Out it pours; these songs about missteps, misled youth and forgotten nights. At their best - Max’s guitar lines going full-throttle, Julien’s soulful falsetto never missing a beat - Whitney are exceptionally smart at capturing a feeling that’s hard to contain. They could document every second of someone’s teenage years into a forty-minute record, if they put their minds to it.
Julien tends to deliver simple phrases - about how he’s “sleeping alone,” how he spends days and nights where he “can’t be found” - but almost everything he sings is about loneliness. It’s a hard-to-pin emotion that many can’t convey, but he’s a pro. ‘Golden Days’, a song about being worlds apart from the person who should mean everything, is a heartbreaker like no other. Opener ‘No Woman’ is, again, painstakingly beautiful, and the message packed inside is tough to swallow.
Like last year’s ‘Goon’ debut from Tobias Jesso Jr., Whitney marry simple songwriting with lush instrumentation. Triumphant horn sections and sadness-dripping strings rule the roost. It’s a default that has mixed results - sometimes it works, sometimes it’s an unnecessary companion to Julien’s striking songwriting.

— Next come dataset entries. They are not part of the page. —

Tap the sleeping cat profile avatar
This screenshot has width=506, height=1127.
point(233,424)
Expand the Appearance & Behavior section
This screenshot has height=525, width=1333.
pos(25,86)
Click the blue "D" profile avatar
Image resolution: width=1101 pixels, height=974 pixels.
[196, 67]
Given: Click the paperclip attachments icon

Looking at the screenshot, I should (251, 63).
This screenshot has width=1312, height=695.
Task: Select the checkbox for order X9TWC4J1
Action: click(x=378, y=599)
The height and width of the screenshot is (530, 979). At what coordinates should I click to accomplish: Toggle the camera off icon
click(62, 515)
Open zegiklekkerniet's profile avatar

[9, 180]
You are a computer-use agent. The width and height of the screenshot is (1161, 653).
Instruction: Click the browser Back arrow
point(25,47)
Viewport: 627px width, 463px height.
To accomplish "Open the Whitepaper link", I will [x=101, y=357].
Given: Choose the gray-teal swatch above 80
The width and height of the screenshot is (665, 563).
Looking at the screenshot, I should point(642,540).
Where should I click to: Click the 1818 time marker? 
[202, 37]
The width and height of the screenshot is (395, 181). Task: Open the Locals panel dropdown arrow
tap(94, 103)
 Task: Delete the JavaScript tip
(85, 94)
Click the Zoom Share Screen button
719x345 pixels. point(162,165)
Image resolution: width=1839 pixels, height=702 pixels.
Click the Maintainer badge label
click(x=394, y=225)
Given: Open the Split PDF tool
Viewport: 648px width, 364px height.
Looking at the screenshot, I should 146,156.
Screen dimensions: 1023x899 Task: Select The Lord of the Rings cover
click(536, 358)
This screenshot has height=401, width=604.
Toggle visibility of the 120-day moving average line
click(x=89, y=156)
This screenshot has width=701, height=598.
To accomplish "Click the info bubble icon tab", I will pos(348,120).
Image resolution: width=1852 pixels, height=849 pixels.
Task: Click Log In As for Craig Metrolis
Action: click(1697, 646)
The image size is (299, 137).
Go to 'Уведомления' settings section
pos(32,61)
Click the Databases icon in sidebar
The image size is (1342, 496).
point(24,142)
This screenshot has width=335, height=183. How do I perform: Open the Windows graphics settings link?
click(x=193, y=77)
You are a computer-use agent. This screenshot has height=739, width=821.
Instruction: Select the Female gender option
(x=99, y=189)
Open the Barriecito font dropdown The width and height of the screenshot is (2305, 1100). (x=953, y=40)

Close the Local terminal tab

And it’s easy to mistake Whitney’s bittersweet taste for a simple, sweetly-does-it jamboree. The doting ‘Dave’s Song’ and jolly instrumental jaunt ‘Red Moon’ don’t halt that impression. But buried beneath the good-times glow are a hundred tragic tales.
No doubt about it, ‘Light Upon the Lake’ is a record thousands will hold dear. The record’s finest moments relate to everyone’s lives, in one way or another. Whether it’s golden youth or present day regrets, there’s something to cling onto.